=== Begin Enclosure ===
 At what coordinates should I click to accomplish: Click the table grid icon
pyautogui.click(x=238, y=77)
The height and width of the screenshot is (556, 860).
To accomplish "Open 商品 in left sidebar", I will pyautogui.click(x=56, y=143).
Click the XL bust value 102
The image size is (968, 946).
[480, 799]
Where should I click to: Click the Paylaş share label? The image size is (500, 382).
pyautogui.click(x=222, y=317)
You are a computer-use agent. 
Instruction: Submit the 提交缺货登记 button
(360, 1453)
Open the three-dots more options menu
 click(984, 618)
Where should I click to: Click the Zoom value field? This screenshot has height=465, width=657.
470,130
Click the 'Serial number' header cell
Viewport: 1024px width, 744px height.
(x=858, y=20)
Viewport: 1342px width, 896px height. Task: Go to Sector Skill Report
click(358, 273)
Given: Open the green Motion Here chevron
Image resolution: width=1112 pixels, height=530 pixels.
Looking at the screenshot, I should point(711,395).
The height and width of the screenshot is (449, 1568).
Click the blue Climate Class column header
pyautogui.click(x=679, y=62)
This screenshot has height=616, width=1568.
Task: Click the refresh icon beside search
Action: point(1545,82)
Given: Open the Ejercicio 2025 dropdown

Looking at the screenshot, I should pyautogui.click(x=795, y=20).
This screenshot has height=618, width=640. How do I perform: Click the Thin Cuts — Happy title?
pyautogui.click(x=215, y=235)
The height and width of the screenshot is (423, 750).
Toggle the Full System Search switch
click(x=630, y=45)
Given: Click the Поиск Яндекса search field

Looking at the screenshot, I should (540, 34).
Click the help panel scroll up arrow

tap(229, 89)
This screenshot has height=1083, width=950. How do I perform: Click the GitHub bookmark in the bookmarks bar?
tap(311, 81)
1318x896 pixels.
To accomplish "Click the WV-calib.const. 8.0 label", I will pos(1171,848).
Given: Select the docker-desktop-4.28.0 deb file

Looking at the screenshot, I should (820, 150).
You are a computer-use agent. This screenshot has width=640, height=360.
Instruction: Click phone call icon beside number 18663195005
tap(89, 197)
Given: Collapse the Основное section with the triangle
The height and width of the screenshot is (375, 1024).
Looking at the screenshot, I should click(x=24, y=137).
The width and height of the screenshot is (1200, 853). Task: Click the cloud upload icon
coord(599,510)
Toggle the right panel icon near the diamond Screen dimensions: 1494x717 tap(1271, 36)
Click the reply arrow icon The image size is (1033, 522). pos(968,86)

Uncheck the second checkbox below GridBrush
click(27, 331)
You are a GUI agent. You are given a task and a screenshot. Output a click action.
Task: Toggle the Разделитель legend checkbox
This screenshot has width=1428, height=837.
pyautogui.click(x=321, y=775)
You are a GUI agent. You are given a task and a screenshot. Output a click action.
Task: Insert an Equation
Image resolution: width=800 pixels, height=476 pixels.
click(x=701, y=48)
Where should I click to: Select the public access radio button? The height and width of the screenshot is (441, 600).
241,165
=== End Enclosure ===
ACTIVITY: Among the lines of the preceding listing, count those that contain the string "computer"; state the count and nothing further.

YOUR SOLUTION: 2